Spontaneous unbinding transition of nanoparticles adsorbing onto biomembranes: interplay of electrostatics and crowding

Cellular membranes are constantly bombarded with biomolecules and nanoscale particles, and cell functionality depends on the fraction of the bound/internalized entities. Understanding the biophysical parameters underlying this complex process is very difficult in live cells. Model membranes provide an ideal platform to obtain insight into the minimal and essential parameters involved in determining cell membrane-nanoparticle (NP) interaction. Here we report spontaneous binding and unbinding of semiconductor NPs, carrying different net charges and interacting with model biomembranes, using in situ neutron reflectivity (NR) and fluorescence microscopy studies. We observe a critical concentration of NPs above which they spontaneously unbind along with lipids from lipid monolayer membranes, leaving behind fewer bound NPs.
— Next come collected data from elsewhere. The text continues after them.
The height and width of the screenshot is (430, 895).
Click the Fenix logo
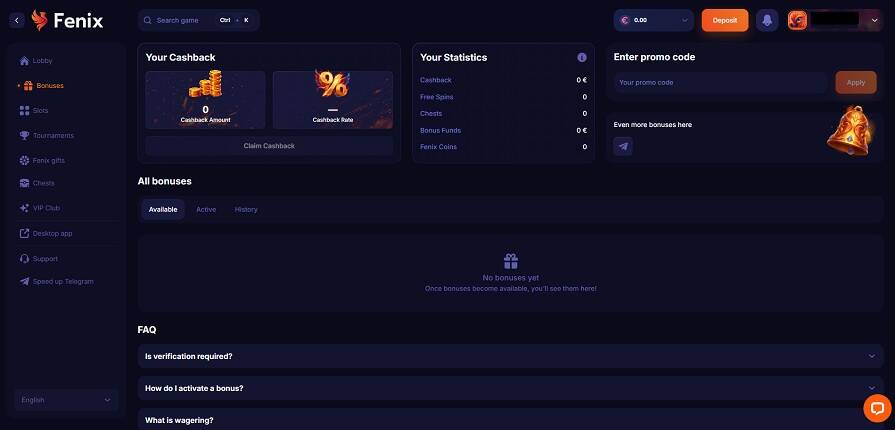(67, 21)
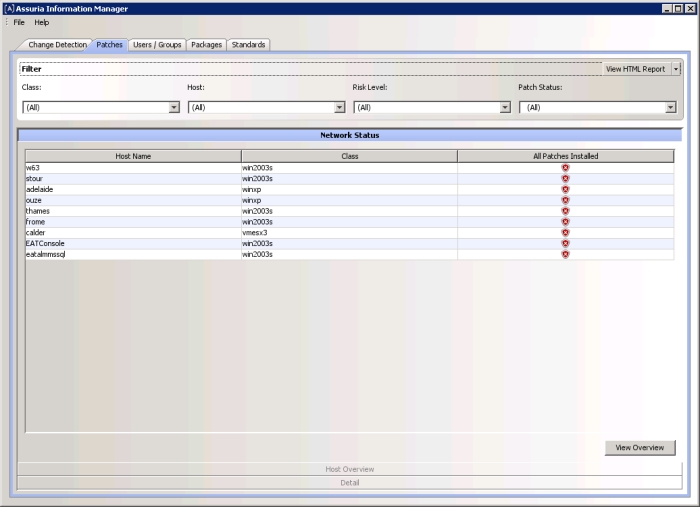Click the patch status icon for eatalmmssql
Viewport: 700px width, 507px height.
(x=565, y=255)
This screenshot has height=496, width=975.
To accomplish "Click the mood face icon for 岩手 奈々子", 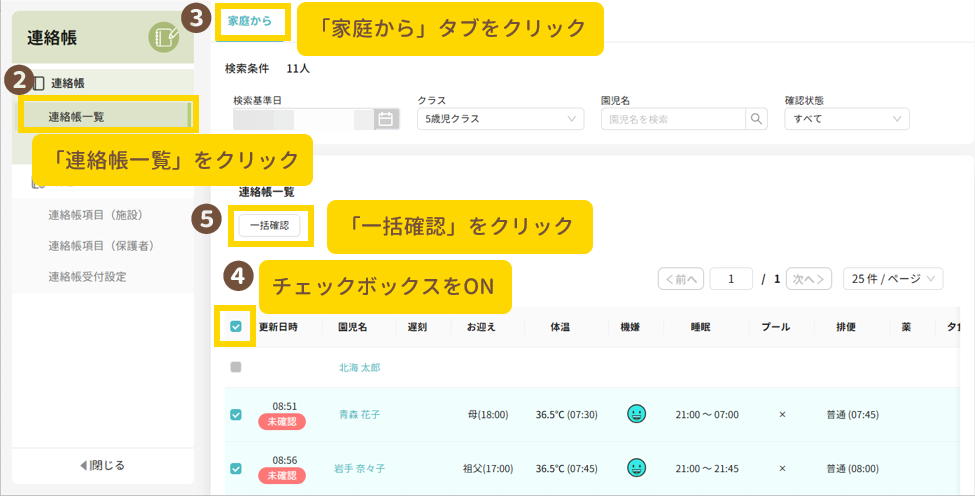I will coord(636,468).
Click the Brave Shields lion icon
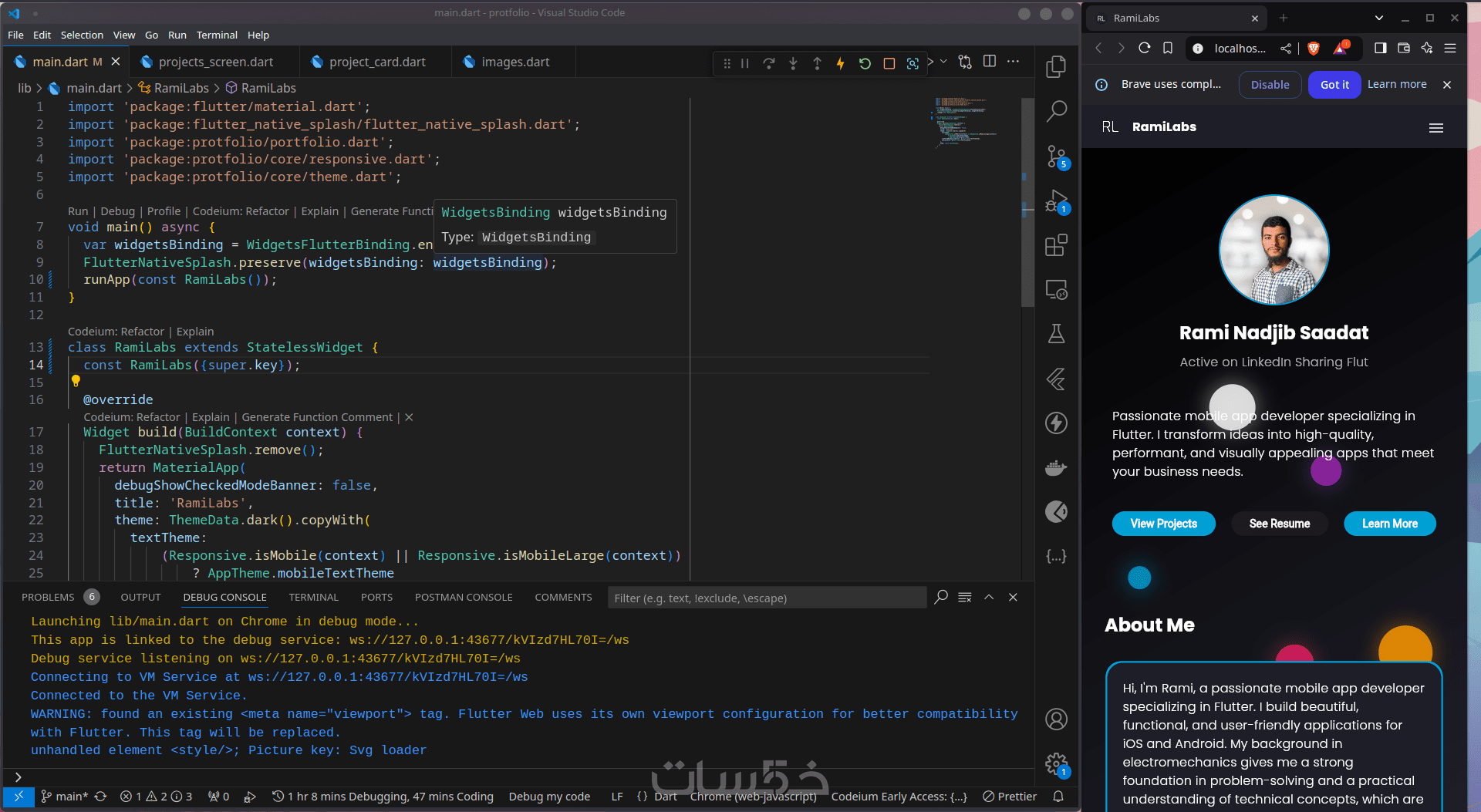Viewport: 1481px width, 812px height. (x=1314, y=48)
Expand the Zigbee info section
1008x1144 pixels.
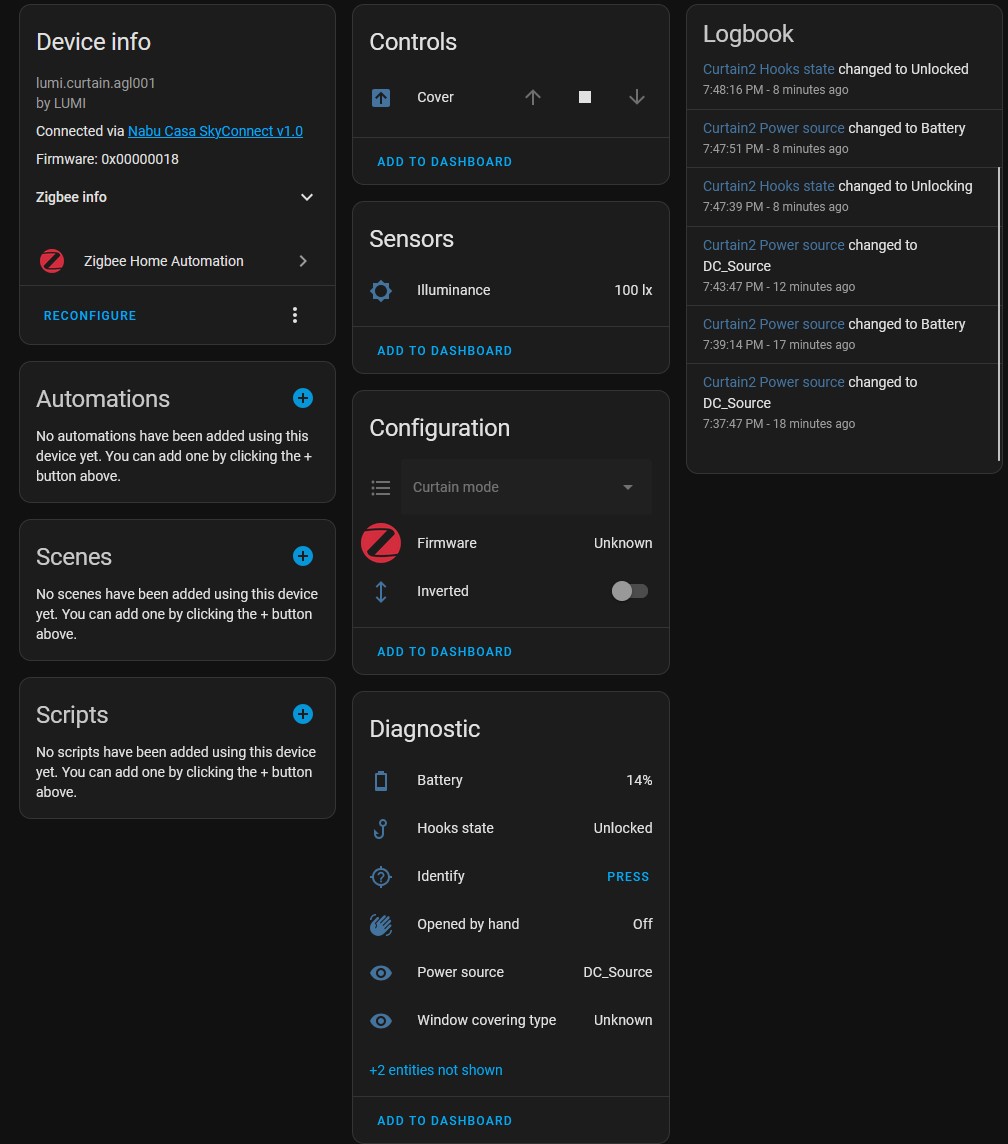coord(175,197)
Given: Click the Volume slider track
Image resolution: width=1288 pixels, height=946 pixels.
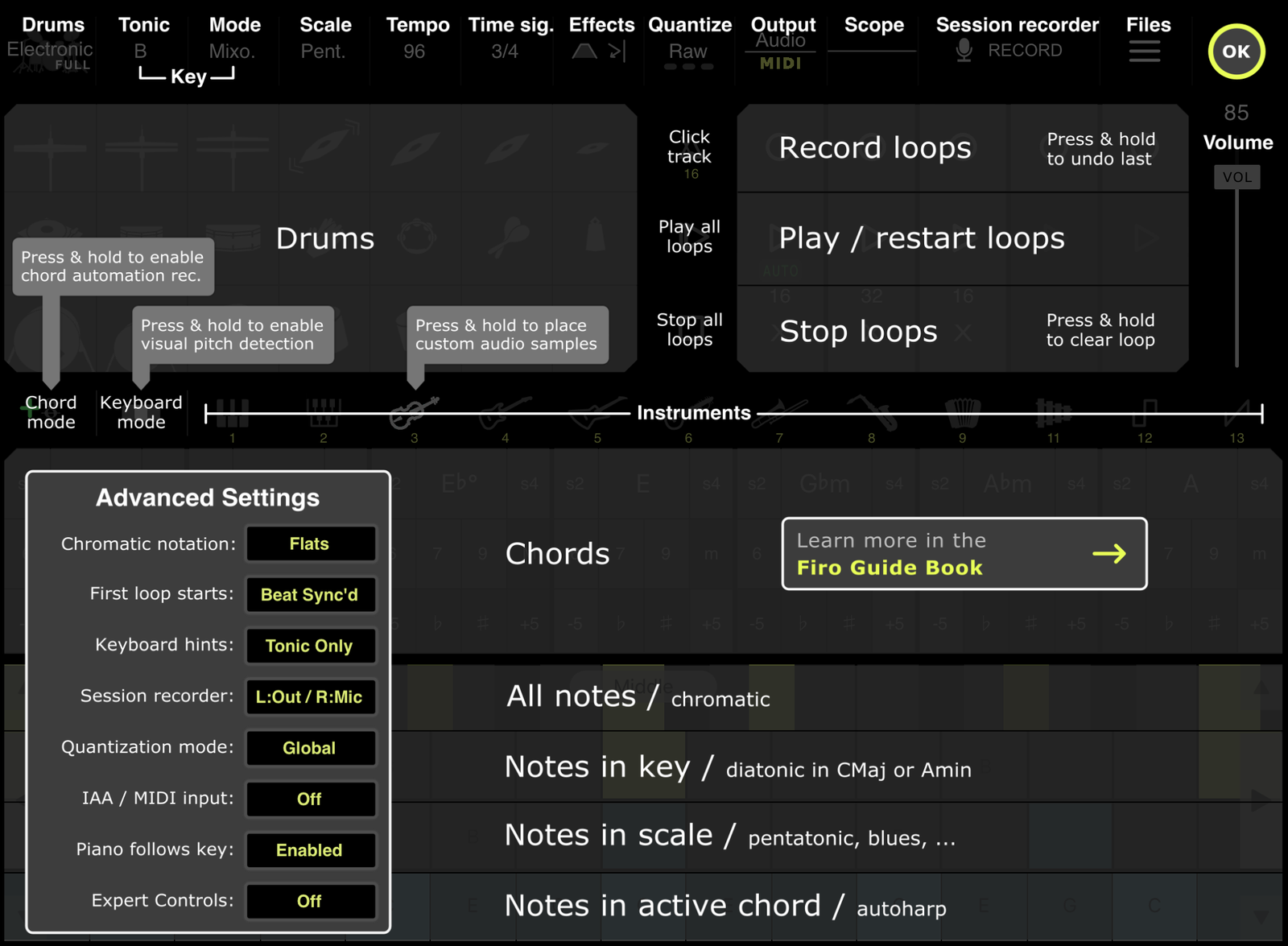Looking at the screenshot, I should click(x=1236, y=274).
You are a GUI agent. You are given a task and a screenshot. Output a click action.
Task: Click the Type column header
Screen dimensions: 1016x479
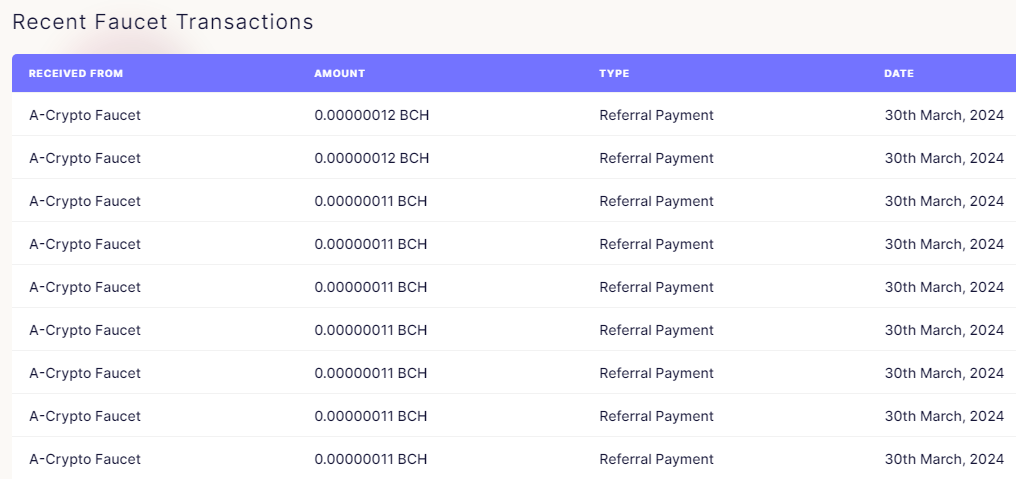(x=614, y=73)
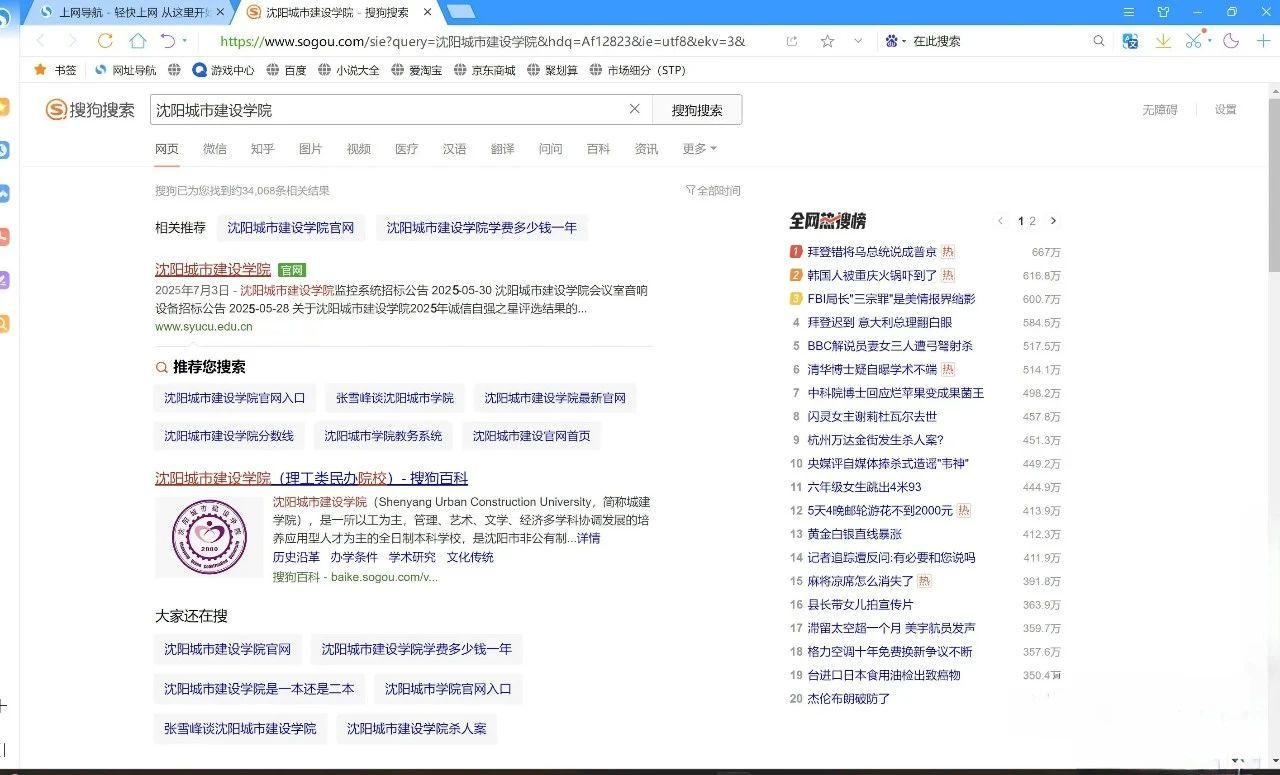
Task: Click the translate icon in browser toolbar
Action: click(1130, 41)
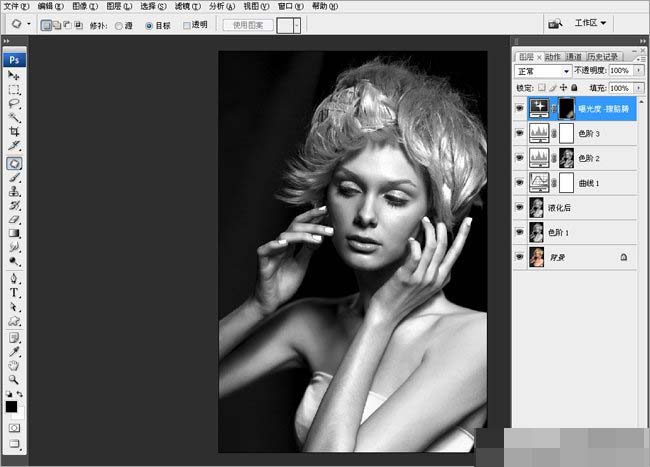Select the Patch tool in toolbox
Screen dimensions: 650x467
(x=14, y=162)

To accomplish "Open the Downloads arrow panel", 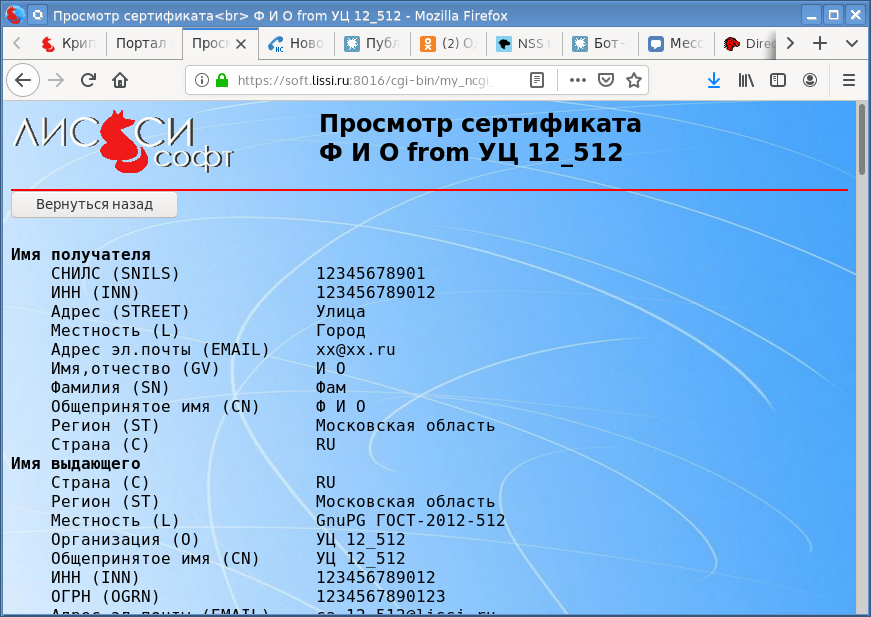I will [714, 80].
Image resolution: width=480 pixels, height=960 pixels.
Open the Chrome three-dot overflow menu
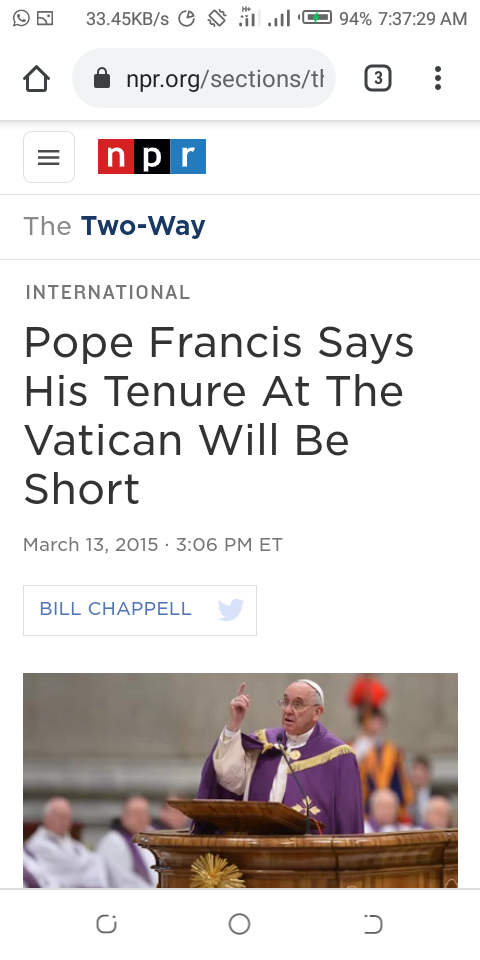[437, 78]
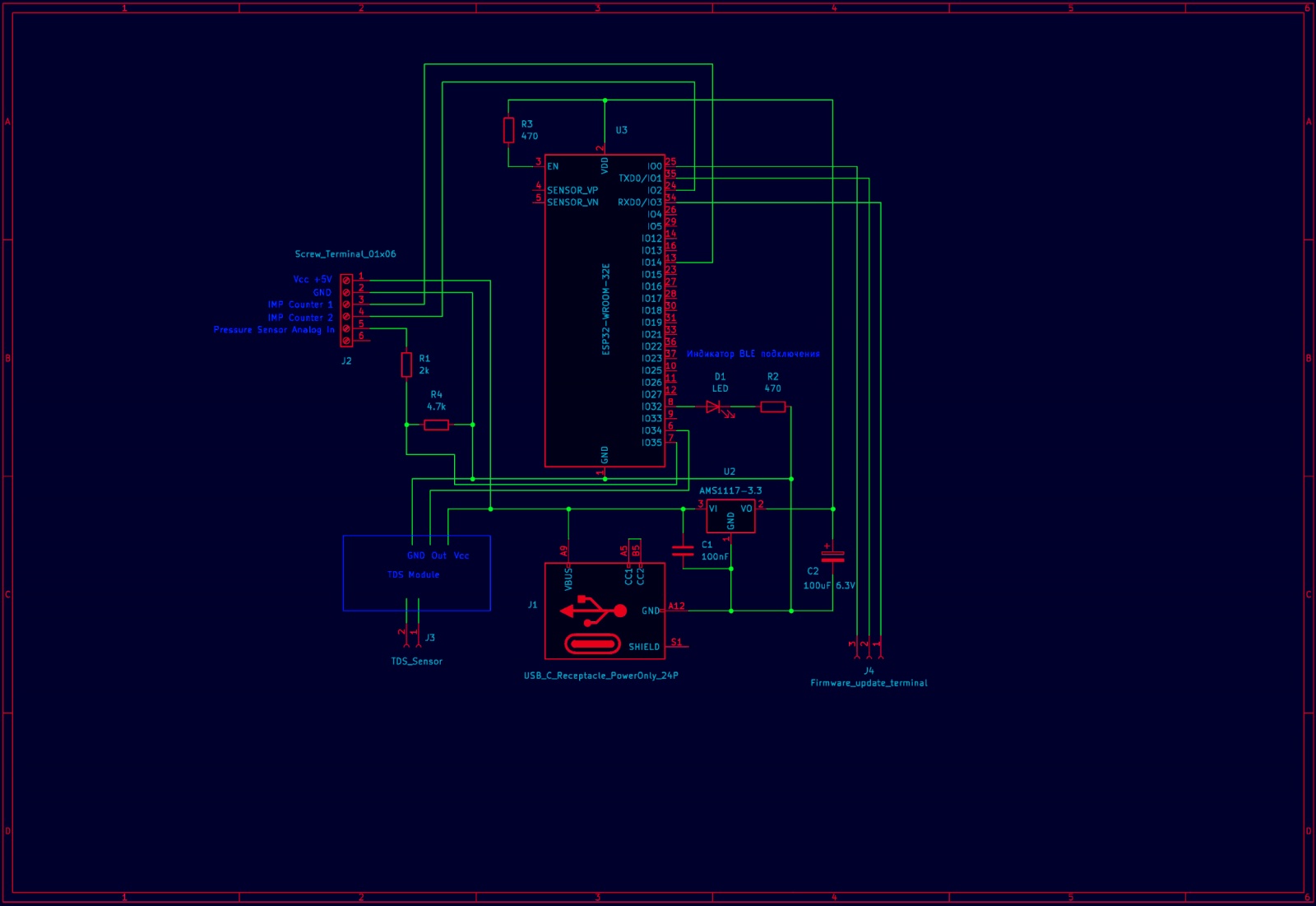
Task: Click the USB-C receptacle J1 symbol
Action: coord(605,611)
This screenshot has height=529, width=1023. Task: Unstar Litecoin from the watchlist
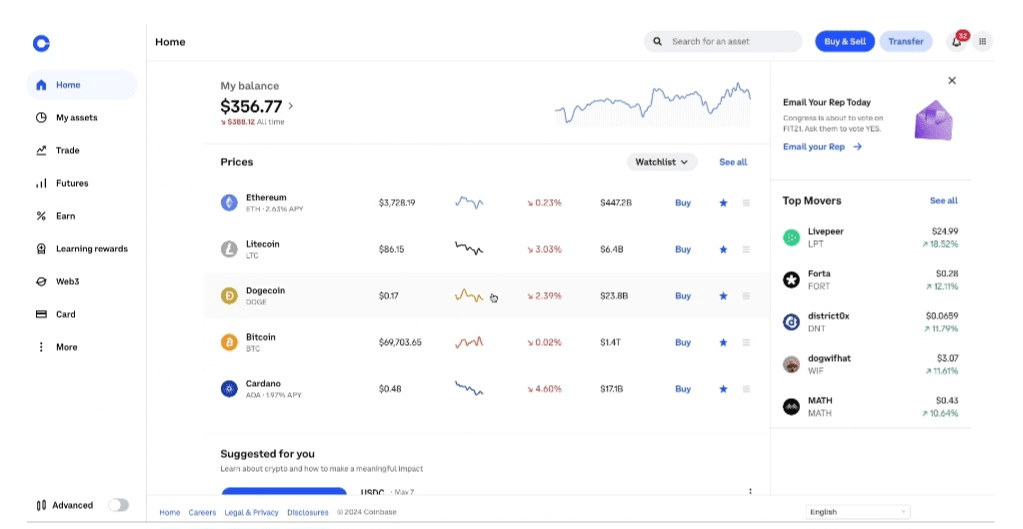point(723,250)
This critical concentration varies depending on whether the NPs carry a net charge or are neutral, and is also governed by the extent of NP crowding for a fixed NP charge. The observations suggest a subtle interplay between electrostatics, membrane fluidity, and NP crowding effects, which eventually determines the adsorbed concentration for unbinding transition. Our study provides valuable microscopic insight into the parameters that could determine the biophysical process underlying NP uptake and ejection by cells which, in turn, can be utilized for their potential applications in bioimaging and drug delivery. Cationic quantum dots unbind from the membrane at a critical bound fraction, driven by inter-particle coulombic repulsion. Zwitterionic QDs can have higher bound fractions before they start bending the membrane, driven primarily by steric repulsion.

Automated summary

The study investigates the interaction between nanoparticles and cell membranes, and identifies key parameters, including charge, crowding, and membrane fluidity, that determine the adsorbed concentration and unbinding transition of nanoparticles.